Researchers used artificial intelligence to generate hundreds of new protein structures, including this 3D view of human interleukin-12 bound to its receptor. (Photo credit: Ian Haydon)

By Ashleigh Papp

“The dream of predicting a protein shape just from its gene sequence is now a reality,” said Paul Adams, Associate Laboratory Director for Biosciences at Berkeley Lab. For Adams and other structural biologists who study proteins, predicting their shape offers a key to understanding their function and accelerating treatments for diseases like cancer and COVID-19.

The current approaches to accurately mapping that shape, however, usually rely on complex experiments at synchrotrons. But even these sophisticated processes have their limitations — the data and quality aren’t always sufficient to understand a protein at an atomic level. By applying powerful machine learning methods to the large library of protein structures it is now possible to predict a protein’s shape from its gene sequence.

Researchers in Berkeley Lab’s Molecular Biophysics & Integrated Bioimaging Division joined an international effort led by the University of Washington to produce a computer software tool called RoseTTAFold. The algorithm simultaneously takes into account patterns, distances, and coordinates of amino acids. As these data inputs flow in, the tool assesses relationships within and between structures, eventually helping to build a very detailed picture of a protein’s shape.

To verify the accuracy of the predictions, the subteam of structural biologists led by Adams used a RoseTTAFold prediction to solve the structure of a new protein from experimental data they had previously collected. In addition, Randy Read of Cambridge University, who collaborates with Adams on the development of the Phenix software suite for automated determination of molecular structures, tested out the new program on crystallographic data that also had proved impossible to solve using existing methods.

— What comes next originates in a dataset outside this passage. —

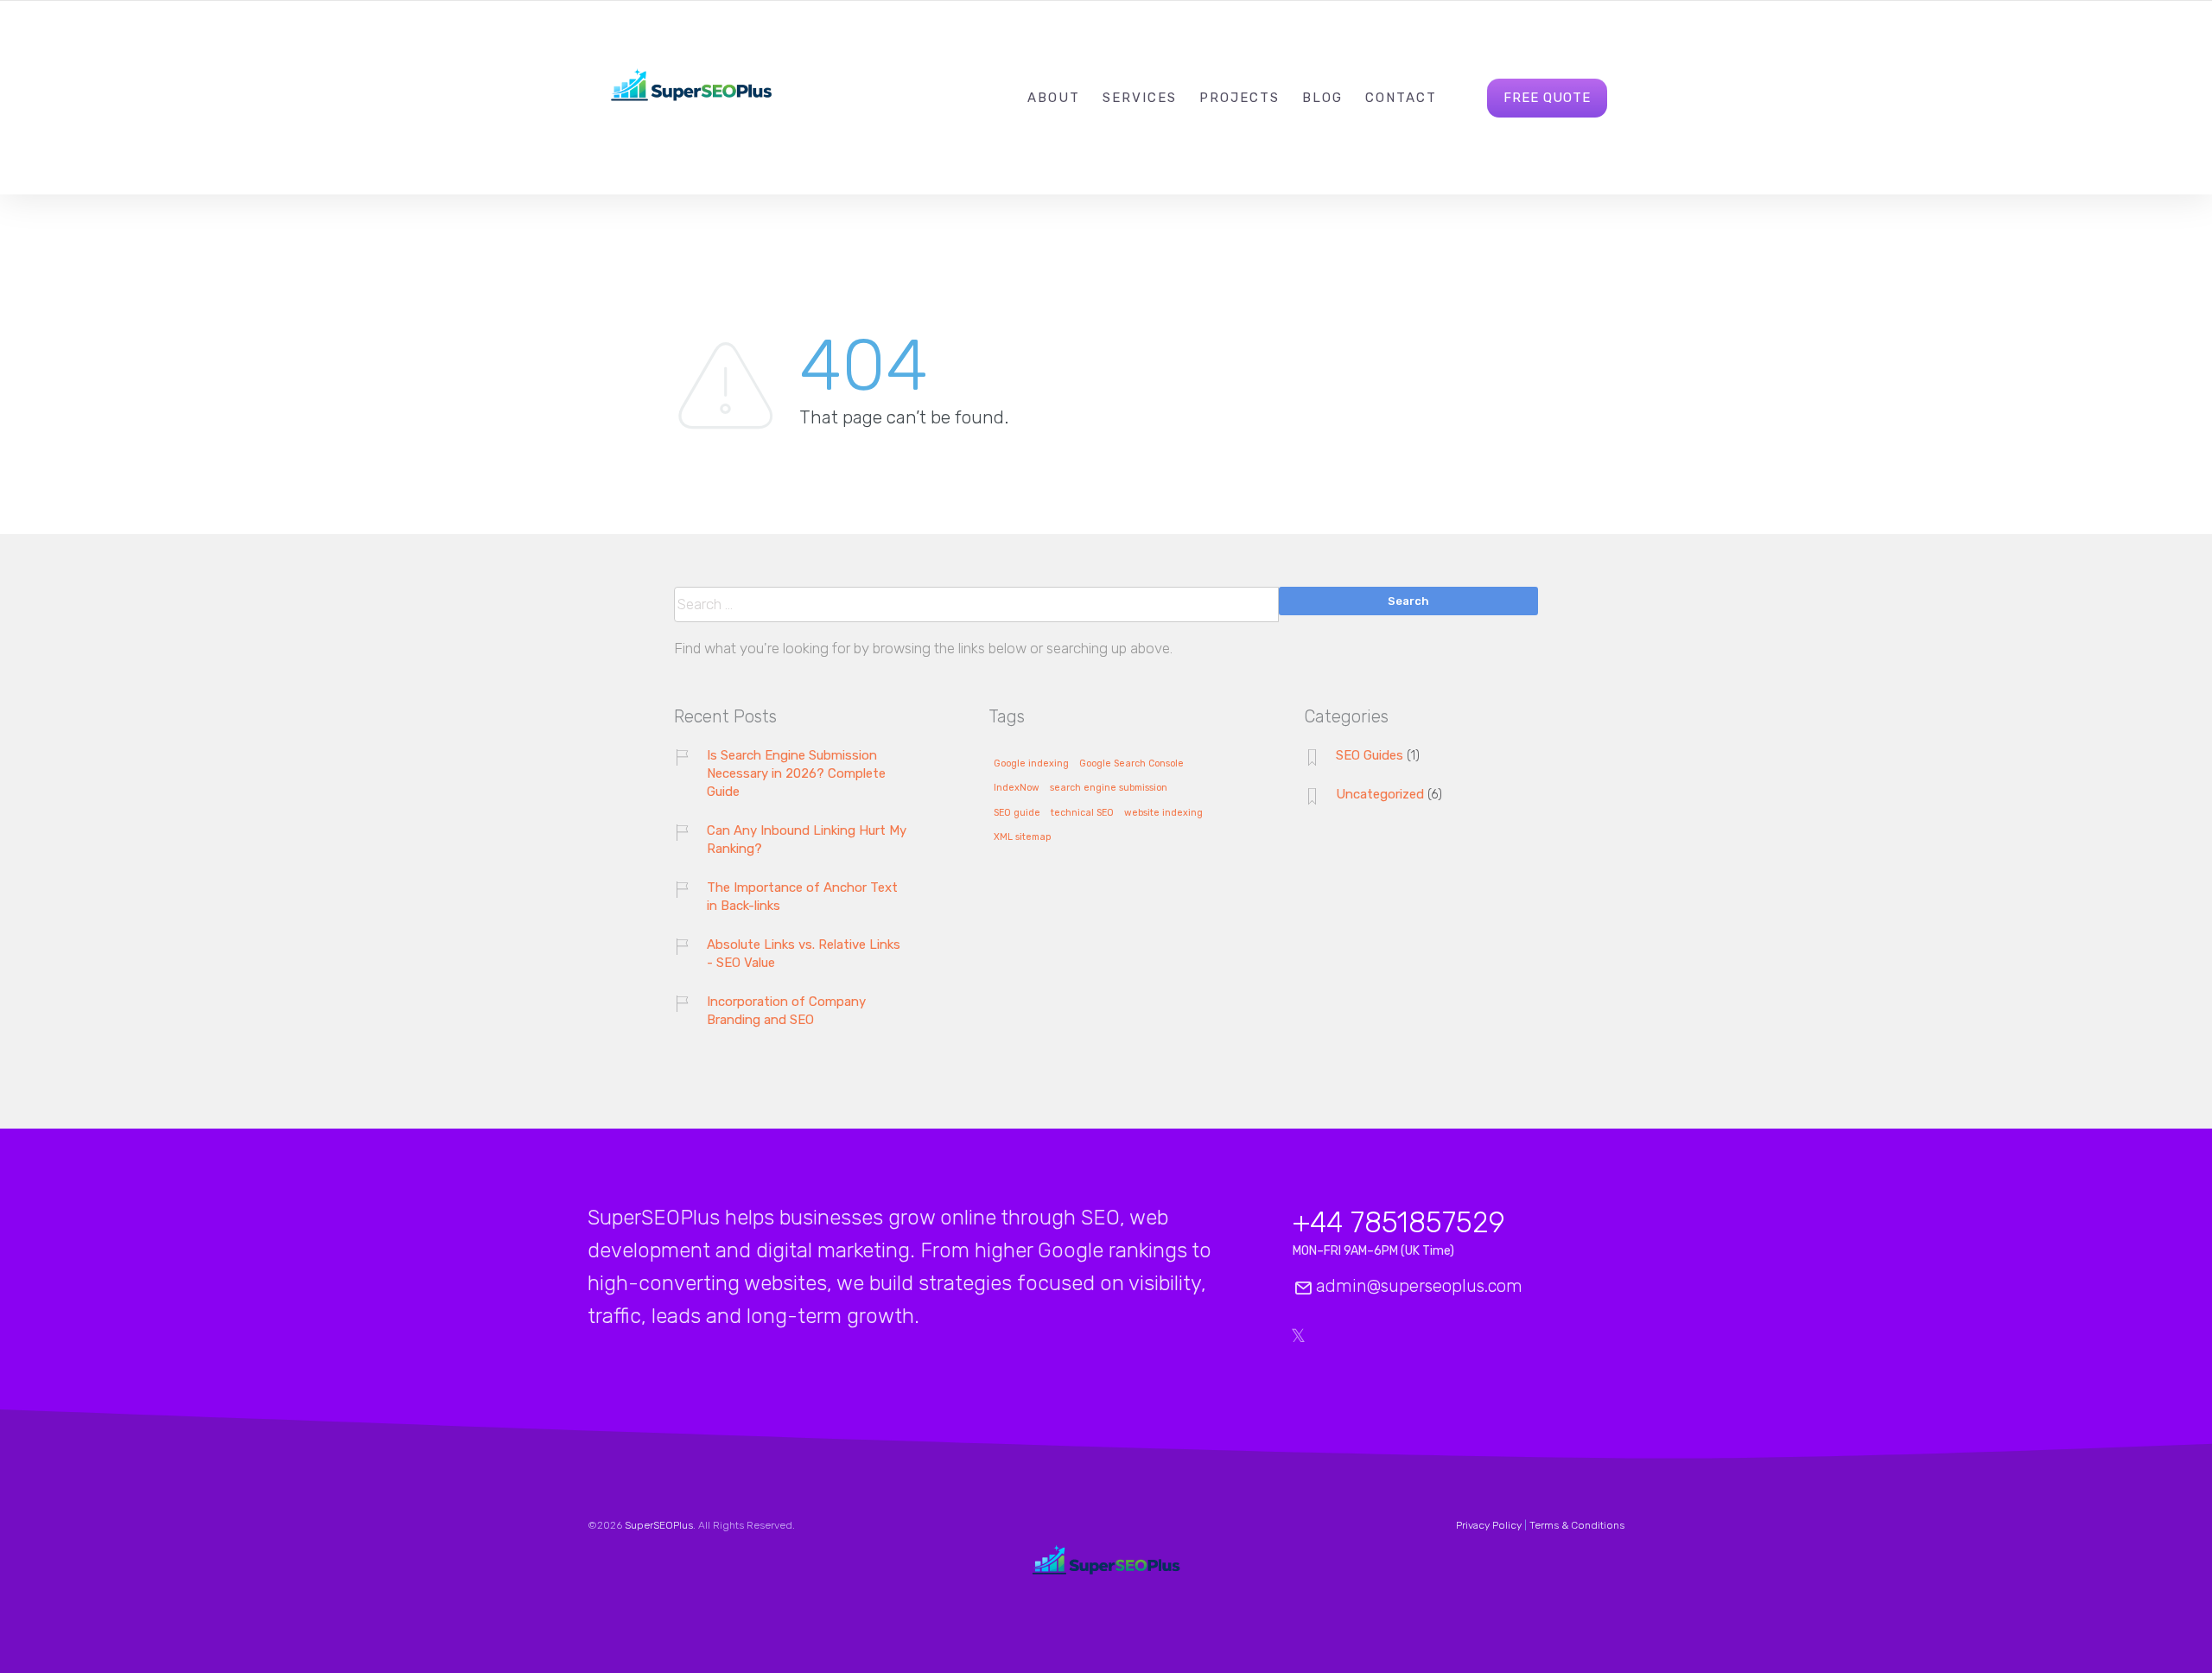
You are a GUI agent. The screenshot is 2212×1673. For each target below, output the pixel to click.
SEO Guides (1369, 755)
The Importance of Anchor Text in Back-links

Accurate structural models can provide insight into how mutations in specific proteins can lead to disease. “These prediction tools will catalyze more structural biology experiments to understand the fine chemical details of proteins that the other prediction methods can’t provide,” said Adams. “All of this will help advance our fundamental understanding of biology, design new and improved drugs, and help engineer proteins for the growing bioeconomy.”